◆ Exercise prompt: Copy the records from the line containing "Given: Choose the 2:3 aspect ratio" through the line containing "[x=467, y=388]", both lines included, word for word. Leave the pictures out of your copy.

------ Given records

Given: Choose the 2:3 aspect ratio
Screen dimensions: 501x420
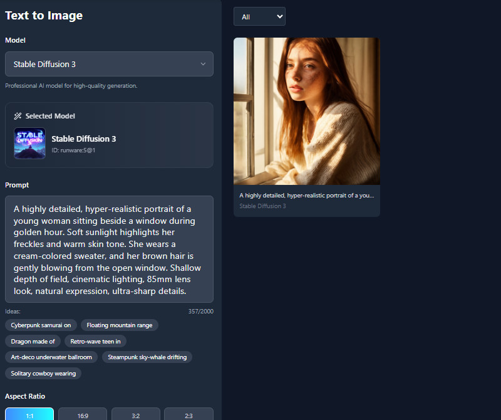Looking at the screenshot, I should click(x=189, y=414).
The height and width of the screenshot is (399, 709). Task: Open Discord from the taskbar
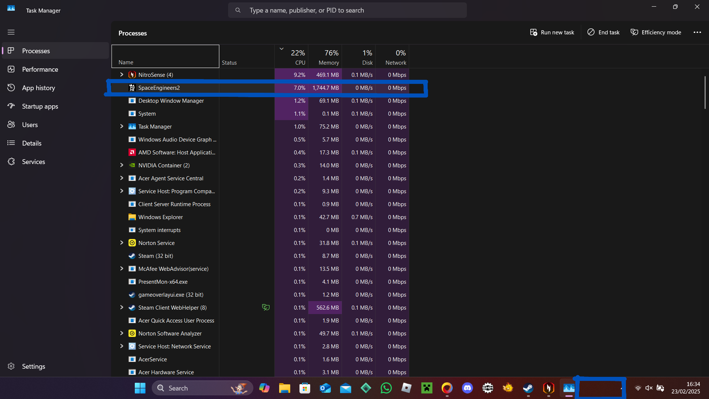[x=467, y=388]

------------
------ Given records

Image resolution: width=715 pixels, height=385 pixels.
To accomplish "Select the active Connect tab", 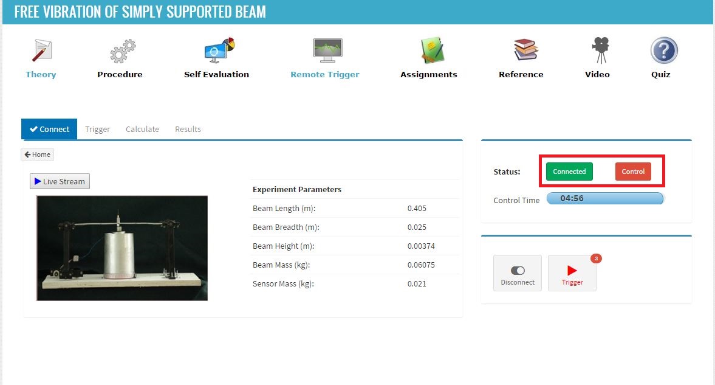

------------

◆ Task response:
Given: Choose the 2:3 aspect ratio
Screen dimensions: 501x420
Looking at the screenshot, I should click(x=189, y=414).
The height and width of the screenshot is (399, 709). Task: Open Discord from the taskbar
[x=467, y=388]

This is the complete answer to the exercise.